> Aim of the task: From the data below, repeat exactly the lines from the line with "Click the person icon for 个人中心" to the line with "Choose Checking - Wells", both included.

> Records for processing:
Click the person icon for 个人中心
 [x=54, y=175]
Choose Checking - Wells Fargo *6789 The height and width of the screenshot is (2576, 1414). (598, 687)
==
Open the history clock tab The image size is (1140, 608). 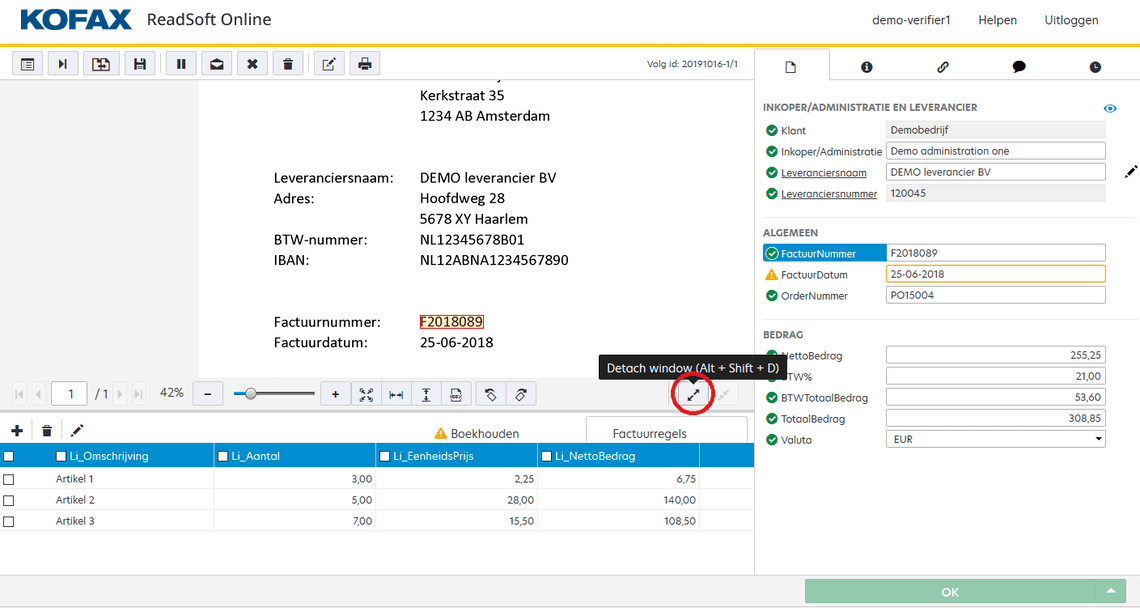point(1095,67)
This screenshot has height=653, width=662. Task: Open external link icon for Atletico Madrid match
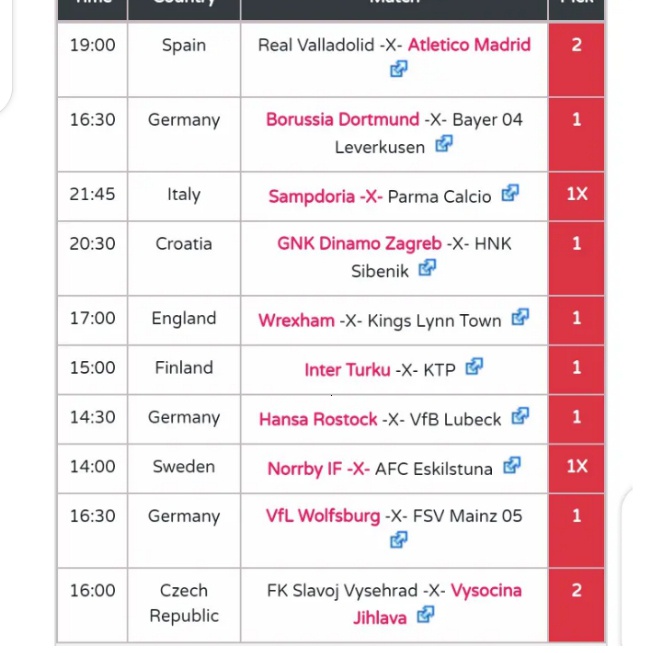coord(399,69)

> Exercise solution:
Click the person icon for 个人中心
 [x=54, y=175]
Choose Checking - Wells Fargo *6789 The height and width of the screenshot is (2576, 1414). (598, 687)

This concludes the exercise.